# SGTP june fundraiser



## dpoole (Apr 28, 2013)

If any one has any items to donate let us know THANKS.


----------



## flyfisher76544 (Apr 28, 2013)

Like what dpoole? Might have a few things laying around here


----------



## dpoole (Apr 29, 2013)

flyfisher76544 said:


> Like what dpoole? Might have a few things laying around here



we will take any thing you offer. we will have a raffle for the items


----------



## robert carter (Apr 29, 2013)

pm me your address and I will throw a few hunting/stickbow things in a box for ya`ll.RC


----------



## RPM (Apr 29, 2013)

Don, What are you doing for the fundraiser and when?


----------



## Muddyfoots (Apr 29, 2013)

RPM said:


> Don, What are you doing for the fundraiser and when?



Bob, June 8th will be the "Big" shoot where we try to raise our operating expenses.

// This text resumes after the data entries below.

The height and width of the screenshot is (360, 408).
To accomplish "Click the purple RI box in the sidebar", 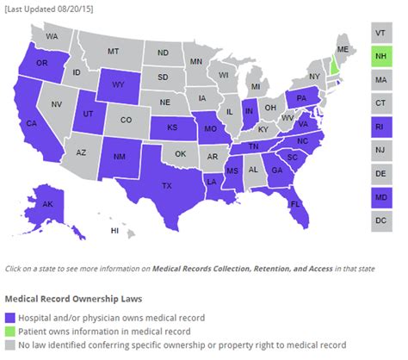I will pyautogui.click(x=380, y=127).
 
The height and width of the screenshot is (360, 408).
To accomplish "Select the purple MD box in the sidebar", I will pyautogui.click(x=380, y=197).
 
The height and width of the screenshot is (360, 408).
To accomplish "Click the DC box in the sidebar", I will pyautogui.click(x=380, y=220).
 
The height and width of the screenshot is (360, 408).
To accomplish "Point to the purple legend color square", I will pyautogui.click(x=9, y=315).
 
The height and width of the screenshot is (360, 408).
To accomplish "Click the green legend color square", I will pyautogui.click(x=9, y=330).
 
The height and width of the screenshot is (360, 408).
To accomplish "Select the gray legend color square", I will pyautogui.click(x=9, y=344).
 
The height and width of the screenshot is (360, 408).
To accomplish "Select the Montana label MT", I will pyautogui.click(x=113, y=52).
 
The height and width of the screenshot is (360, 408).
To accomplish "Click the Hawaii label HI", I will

More details as we put them together.


----------



## RPM (Apr 30, 2013)

I'll see if I can get something together.


----------



## TNGIRL (Apr 30, 2013)

Jeff and I plan to be there. 
We have "lunch duties" that day. 
But will look for items to bring for raffle......


----------



## Bowhunterga (Apr 30, 2013)

Donnie, 

I will try to put together something from "Simply Traditional" for the fundraiser. I am not sure I will be able to make it down but if you or Mr. Beckwith will be at the NGT shoot next weekend I can give it to you then to take back with you. Perhaps a Fanatic Outdoors Hammock Seat or some Magnus Classic or Snuffer Broadheads? Let me think about it and I will let you know. 

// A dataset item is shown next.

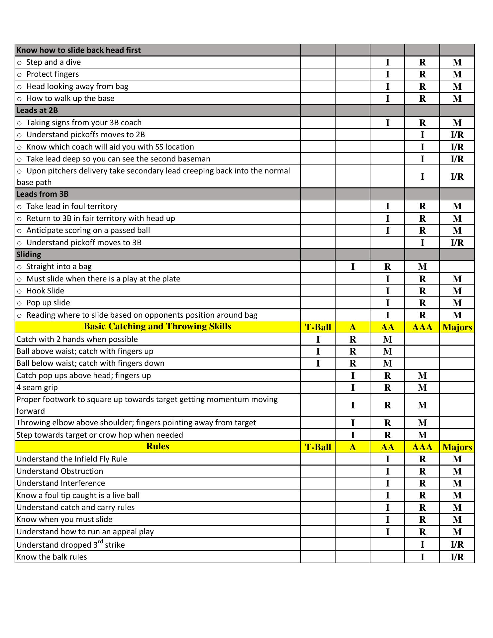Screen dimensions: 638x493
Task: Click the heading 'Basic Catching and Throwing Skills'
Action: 157,327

Please let me know if one of you will be at NGT so I make sure to bring the item/s with me to the shoot!


----------



## Dirty44Dan (May 13, 2013)

Well, I think I have something that I would like to contribute to the raffle.  It is a recent oil painting I did to kind of celebrate turkey season here in the south.  Hope you like it.
Dan Spier


----------



## Todd Cook (May 13, 2013)

Wow Dan, that is really good! You are a very talented fellow!


----------



## Muddyfoots (May 13, 2013)

Dirty44Dan said:


> Well, I think I have something that I would like to contribute to the raffle.  It is a recent oil painting I did to kind of celebrate turkey season here in the south.  Hope you like it.
> Dan Spier



Very nice!!

We certainly appreciate your support!


----------



## Blueridge (May 13, 2013)

dpoole said:


> If any one has any items to donate let us know THANKS.

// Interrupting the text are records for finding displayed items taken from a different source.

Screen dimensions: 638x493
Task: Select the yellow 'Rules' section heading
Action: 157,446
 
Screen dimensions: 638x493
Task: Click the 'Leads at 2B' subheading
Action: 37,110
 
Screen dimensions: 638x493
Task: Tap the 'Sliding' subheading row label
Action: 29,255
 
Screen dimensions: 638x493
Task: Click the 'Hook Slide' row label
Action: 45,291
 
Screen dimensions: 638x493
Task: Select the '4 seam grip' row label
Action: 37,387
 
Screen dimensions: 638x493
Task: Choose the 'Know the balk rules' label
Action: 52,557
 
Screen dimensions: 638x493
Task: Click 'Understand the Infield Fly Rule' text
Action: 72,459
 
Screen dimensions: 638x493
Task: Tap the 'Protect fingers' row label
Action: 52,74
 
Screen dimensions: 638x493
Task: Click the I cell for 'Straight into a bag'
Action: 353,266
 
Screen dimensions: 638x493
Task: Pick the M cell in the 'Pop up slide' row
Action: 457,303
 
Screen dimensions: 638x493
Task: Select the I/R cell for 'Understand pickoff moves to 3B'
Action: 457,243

I got something  send me a shipping address .


----------



## dpoole (May 14, 2013)

dirty44dan said:


> well, i think i have something that i would like to contribute to the raffle.  It is a recent oil painting i did to kind of celebrate turkey season here in the south.  Hope you like it.
> Dan spier



wow what a painting!!!! Very generous of you thanks !!!


----------



## dpoole (May 16, 2013)

Received a package for the raFFLE THAT CONTAINED ARROWS HAND MADE IN AFRICA BY THE MASIA.  THANKS AWESOME !!!


----------



## Blueridge (May 16, 2013)

Donnie,
A little history on the Maasai arrows. For the last 7+ years I have been camping far out in the bush in Kenya and Tanzania . We work with the Maasai hiking to boma's ( villages ) sharing the good news of Jesus Christ.  We have a guard in camp who sits by the camp fire all night to protect us from what ever 4 legged predator may wander in, which are usually Hyenas and Leopards.  This particular guard/warrior happened to be a " weapon maker" , I asked him if he would make me some arrows during our 10 day stay.  He got busy one day and made up a batch. The shafts are olive wood shoots, a popular wood for walking sticks, spear shafts and the short self bows they use.  Fletching is from African Starling ,broadheads were pounded into shape from a crude looking nail. He wrapped the fletch with fibers from a Sissal ( sword ) plant . 
Cresting was red paint obtained from a certain rock he shaved and mixed with water. The points are removable and he drilled the shafts with one of those crude nails much like starting a fire with a stick. He was very skilled, these are some of the best arrows I have seen in my time there.
Hope this helps.


----------



## Jake Allen (May 16, 2013)

Blueridge said:


> Donnie,
> A little history on the Maasai arrows. For the last 7+ years I have been camping far out in the bush in Kenya and Tanzania . We work with the Maasai hiking to boma's ( villages ) sharing the good news of Jesus Christ.  We have a guard in camp who sits by the camp fire all night to protect us from what ever 4 legged predator may wander in, which are usually Hyenas and Leopards.  This particular guard/warrior happened to be a " weapon maker" , I asked him if he would make me some arrows during our 10 day stay.  He got busy one day and made up a batch. The shafts are olive wood shoots, a popular wood for walking sticks, spear shafts and the short self bows they use.  Fletching is from African Starling ,broadheads were pounded into shape from a crude looking nail. He wrapped the fletch with fibers from a Sissal ( sword ) plant .
> Cresting was red paint obtained from a certain rock he shaved and mixed with water. The points are removable and he drilled the shafts with one of those crude nails much like starting a fire with a stick. He was very skilled, these are some of the best arrows I have seen in my time there.
> Hope this helps.



Amazing. I would love to see a picture of one of these arrows if you have one.


----------



## Blueridge (May 16, 2013)

sent you 3 emails Jeff


----------



## dpoole (May 24, 2013)

would post pictures of raffle items for june but my camera seems to be in hideing.


----------



## RPM (May 27, 2013)

The 8th is coming fast.
I better get moving to put something together.
It was good to see a few of you up at the Ranger shoot.


----------



## Muddyfoots (May 27, 2013)

RPM said:


> The 8th is coming fast.
> I better get moving to put something together.
> It was good to see a few of you up at the Ranger shoot.



That's good to hear, Bob.

Hope more of our North Ga and further South Ga friends plan to make it.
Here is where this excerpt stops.